Blair also wants to see McDaniels work more as the screener in the pick and roll, a role usually designated for Karl-Anthony Towns during the NBA season. But McDaniels would be dynamic in the screen game with his ability to roll as well as pop.

McDaniels said he has “a lot” he feels he can still show offensively, though that will come in steps. He noted he won’t come out and just start dribbling through isolation sets. He does envision himself, offensively, playing with a Paul George-type style.

“Just playing at my own pace with the ball, making the right reads and then, at times, just always staying aggressive when you have the opportunity with the ball in your hands,” McDaniels said.

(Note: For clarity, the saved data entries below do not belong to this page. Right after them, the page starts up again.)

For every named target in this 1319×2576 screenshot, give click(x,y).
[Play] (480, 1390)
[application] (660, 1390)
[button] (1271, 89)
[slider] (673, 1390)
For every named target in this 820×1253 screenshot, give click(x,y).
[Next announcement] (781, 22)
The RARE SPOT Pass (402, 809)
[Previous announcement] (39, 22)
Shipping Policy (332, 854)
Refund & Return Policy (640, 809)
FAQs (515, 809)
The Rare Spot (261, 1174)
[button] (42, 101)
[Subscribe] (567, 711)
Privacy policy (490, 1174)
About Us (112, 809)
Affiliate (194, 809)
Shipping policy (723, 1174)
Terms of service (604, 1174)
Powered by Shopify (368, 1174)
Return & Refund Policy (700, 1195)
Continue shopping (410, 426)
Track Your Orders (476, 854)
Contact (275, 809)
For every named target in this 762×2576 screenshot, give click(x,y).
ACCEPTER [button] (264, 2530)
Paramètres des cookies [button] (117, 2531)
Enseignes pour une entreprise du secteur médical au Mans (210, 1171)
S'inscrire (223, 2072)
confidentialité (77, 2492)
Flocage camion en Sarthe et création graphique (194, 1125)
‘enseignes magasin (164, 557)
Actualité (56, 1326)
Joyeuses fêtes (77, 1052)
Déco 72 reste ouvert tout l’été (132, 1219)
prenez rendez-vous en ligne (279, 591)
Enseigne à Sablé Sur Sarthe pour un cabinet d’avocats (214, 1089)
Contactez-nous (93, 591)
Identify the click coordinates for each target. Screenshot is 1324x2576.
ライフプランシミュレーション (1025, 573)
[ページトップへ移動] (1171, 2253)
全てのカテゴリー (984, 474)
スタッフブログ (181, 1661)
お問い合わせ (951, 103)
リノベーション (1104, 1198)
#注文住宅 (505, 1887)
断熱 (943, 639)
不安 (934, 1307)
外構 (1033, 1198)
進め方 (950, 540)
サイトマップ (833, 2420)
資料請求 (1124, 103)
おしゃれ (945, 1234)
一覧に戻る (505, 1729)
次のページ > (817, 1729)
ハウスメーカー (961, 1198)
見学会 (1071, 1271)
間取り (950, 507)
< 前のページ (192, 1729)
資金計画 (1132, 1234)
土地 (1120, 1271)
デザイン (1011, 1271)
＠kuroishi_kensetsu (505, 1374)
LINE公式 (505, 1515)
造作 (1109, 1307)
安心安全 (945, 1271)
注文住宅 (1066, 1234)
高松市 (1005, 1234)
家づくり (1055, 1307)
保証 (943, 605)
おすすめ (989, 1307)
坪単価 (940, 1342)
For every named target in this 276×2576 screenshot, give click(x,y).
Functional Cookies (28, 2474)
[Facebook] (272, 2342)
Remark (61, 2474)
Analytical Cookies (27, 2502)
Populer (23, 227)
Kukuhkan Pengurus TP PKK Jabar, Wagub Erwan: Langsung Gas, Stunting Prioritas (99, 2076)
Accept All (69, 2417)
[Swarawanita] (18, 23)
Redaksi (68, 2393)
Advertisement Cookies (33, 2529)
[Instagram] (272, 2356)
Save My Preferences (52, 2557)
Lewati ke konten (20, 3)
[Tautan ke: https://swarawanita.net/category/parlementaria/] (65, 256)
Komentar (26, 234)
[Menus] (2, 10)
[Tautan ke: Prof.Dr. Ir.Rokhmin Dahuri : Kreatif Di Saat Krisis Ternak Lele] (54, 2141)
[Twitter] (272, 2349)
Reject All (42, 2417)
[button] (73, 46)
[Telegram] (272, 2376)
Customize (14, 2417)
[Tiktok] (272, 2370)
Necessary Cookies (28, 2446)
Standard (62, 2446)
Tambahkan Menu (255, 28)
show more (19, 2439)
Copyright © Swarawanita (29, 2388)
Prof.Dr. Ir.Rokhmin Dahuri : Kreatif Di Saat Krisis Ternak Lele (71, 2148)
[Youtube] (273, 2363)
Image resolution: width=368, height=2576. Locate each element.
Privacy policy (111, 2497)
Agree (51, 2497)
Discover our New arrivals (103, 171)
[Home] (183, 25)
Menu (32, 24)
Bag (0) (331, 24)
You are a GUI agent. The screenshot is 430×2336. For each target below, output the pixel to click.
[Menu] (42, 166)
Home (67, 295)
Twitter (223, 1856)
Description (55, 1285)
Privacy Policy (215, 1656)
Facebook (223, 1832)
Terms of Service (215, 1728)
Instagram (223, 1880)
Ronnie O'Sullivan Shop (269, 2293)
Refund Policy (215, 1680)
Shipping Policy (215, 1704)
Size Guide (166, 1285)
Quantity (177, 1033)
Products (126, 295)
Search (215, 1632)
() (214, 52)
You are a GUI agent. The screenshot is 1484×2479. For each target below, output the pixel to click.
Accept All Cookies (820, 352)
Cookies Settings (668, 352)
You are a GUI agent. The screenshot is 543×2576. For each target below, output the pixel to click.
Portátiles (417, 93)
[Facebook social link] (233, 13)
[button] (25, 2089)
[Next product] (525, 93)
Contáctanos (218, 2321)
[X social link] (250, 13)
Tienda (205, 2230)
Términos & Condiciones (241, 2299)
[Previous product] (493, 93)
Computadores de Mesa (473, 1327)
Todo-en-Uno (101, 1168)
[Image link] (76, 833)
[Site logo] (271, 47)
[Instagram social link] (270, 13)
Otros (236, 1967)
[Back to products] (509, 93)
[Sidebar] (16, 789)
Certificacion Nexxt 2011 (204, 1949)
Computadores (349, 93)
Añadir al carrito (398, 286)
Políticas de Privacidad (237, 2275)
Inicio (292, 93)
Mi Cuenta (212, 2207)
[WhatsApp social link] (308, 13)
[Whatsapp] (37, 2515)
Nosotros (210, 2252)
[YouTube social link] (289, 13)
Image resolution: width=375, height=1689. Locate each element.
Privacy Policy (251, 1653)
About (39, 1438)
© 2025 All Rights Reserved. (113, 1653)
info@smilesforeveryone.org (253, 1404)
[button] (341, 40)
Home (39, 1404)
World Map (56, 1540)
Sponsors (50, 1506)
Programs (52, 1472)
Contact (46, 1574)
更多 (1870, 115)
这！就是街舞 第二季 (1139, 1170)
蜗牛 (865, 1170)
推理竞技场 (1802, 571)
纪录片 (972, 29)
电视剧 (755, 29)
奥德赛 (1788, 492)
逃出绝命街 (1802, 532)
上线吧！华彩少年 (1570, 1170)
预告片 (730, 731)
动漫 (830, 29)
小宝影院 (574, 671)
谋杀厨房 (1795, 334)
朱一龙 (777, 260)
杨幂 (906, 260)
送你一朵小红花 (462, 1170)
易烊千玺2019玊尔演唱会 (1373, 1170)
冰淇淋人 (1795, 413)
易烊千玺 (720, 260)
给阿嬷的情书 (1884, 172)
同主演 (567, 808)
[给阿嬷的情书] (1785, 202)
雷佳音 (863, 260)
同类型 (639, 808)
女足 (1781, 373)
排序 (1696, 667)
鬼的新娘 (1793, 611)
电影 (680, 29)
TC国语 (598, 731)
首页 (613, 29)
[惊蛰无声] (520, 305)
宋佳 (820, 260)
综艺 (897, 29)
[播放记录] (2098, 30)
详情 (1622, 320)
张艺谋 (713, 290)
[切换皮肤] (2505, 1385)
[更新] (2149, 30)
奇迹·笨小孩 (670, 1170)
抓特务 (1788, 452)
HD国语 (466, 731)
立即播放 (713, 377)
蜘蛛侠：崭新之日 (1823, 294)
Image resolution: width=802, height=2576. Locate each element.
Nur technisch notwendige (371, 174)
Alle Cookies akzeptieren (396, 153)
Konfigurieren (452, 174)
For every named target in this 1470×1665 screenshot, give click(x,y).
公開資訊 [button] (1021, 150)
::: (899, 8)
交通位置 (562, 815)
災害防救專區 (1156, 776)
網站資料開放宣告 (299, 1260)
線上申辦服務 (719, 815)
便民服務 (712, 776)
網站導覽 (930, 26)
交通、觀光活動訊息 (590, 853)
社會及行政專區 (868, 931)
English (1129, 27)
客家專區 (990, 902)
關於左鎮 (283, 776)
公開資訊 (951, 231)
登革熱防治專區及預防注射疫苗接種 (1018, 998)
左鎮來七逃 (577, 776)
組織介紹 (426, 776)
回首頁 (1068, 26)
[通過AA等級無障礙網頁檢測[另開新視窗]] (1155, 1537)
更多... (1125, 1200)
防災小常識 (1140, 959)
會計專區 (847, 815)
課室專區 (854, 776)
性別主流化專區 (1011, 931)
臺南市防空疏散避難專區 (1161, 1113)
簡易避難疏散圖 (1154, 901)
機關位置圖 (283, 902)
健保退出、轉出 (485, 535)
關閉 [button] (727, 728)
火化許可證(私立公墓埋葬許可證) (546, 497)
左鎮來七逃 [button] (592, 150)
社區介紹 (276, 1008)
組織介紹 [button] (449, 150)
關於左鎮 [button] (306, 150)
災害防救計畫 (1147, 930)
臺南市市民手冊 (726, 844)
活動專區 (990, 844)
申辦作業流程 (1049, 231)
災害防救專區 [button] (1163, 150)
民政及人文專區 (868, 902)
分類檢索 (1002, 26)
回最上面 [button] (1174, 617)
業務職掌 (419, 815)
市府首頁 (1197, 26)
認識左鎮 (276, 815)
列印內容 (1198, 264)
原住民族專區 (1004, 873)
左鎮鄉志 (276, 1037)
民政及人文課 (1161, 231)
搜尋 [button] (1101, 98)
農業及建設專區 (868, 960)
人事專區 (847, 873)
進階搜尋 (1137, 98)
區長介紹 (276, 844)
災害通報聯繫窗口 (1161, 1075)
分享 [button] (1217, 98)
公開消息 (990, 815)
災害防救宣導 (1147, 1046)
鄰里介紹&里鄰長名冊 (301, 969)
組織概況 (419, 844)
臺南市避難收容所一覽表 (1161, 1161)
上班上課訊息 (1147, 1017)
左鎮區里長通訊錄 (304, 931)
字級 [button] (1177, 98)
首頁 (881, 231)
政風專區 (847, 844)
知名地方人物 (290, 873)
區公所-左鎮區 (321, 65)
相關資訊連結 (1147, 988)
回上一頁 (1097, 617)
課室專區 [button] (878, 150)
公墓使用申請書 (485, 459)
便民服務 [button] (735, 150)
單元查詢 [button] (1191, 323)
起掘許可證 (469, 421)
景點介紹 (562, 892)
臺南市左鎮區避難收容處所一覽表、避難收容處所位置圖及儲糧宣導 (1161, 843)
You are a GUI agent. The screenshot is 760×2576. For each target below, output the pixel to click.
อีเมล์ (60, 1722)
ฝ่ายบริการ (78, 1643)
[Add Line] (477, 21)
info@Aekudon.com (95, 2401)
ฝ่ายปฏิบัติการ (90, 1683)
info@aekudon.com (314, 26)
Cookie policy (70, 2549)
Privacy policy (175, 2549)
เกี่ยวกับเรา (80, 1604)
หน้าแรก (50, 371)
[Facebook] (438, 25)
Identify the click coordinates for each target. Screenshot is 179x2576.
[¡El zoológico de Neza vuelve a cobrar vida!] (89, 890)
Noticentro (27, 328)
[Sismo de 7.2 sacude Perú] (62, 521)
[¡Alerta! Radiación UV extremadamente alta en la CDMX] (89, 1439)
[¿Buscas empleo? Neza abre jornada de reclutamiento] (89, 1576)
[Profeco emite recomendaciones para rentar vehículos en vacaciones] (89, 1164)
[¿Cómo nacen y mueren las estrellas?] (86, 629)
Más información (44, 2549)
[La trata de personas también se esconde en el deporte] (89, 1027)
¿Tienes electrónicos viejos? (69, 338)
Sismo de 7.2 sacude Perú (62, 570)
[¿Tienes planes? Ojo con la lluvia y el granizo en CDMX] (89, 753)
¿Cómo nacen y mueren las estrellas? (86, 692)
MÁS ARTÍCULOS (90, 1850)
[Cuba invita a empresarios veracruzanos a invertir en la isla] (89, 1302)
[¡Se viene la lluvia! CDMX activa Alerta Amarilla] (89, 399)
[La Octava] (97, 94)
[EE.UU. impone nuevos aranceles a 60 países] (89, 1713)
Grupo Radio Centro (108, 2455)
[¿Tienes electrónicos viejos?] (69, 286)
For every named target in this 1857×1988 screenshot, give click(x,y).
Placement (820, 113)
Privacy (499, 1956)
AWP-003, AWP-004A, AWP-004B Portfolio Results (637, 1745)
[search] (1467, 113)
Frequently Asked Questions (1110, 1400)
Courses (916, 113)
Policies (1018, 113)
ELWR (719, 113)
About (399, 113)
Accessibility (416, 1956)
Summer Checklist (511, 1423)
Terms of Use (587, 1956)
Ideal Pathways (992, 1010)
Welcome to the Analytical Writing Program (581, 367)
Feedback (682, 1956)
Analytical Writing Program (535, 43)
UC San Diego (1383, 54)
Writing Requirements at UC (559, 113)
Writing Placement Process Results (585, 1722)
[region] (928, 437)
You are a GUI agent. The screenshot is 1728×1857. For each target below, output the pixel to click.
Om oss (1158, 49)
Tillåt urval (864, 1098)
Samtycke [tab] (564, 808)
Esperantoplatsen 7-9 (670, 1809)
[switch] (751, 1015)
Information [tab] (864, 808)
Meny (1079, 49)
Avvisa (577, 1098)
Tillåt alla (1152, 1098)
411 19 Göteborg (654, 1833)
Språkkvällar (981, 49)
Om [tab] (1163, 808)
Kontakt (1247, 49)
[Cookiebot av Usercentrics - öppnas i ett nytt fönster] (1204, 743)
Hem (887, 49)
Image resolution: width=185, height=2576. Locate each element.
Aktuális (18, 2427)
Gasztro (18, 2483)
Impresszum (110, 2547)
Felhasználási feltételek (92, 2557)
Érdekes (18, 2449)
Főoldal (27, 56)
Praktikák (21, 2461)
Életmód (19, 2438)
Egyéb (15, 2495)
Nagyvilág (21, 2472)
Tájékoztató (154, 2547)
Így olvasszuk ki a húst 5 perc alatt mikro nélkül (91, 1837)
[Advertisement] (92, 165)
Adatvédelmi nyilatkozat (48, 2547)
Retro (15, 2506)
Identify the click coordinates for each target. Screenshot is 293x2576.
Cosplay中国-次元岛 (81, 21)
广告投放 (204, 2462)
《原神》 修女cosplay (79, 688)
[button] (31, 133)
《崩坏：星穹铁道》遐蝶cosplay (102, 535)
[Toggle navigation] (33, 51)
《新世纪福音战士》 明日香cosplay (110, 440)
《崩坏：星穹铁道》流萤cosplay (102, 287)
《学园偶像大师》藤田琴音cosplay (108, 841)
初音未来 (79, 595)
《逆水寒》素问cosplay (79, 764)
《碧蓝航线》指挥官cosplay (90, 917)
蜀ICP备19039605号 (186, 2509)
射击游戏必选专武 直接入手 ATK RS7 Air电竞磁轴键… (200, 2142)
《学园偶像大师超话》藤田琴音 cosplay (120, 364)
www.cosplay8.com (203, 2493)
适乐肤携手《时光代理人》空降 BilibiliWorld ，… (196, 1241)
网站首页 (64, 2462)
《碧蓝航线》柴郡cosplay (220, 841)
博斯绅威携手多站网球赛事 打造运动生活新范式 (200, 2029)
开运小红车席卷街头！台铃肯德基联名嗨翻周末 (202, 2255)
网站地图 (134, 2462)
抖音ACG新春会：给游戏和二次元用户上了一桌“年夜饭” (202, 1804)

McDaniels was hesitant to take on such a role at any point last season. That’s not to say he was ever asked to, but it’s also hard to get yourself to attack off the bounce and things of that nature when you’re playing alongside the likes of Towns, D’Angelo Russell, Malik Beasley and Anthony Edwards. It’s only natural for your first instinct to be to defer. Blair said this Summer League experience — with the Timberwolves’ first game in Las Vegas coming at 6 p.m. Monday against San Antonio — should help build McDaniels’ confidence on the offensive end.

“So if he’s ever in those situations, he doesn’t defer to someone else,” Blair said. “There’s also times when he’s in there and he’s not playing with the starters, so this gives him opportunity to feel confident enough so that when he is out there with someone who doesn’t shoot a lot of shots that he should be comfortable handling the ball, shooting the shots, attacking the rim a little bit more, as well. That’s one thing he didn’t do as much last year.”

Perhaps he’ll show that, and more, in Las Vegas.

“You’ll see little bits and pieces of things I’ve been working on,” McDaniels said. “Just excited to be able to play.”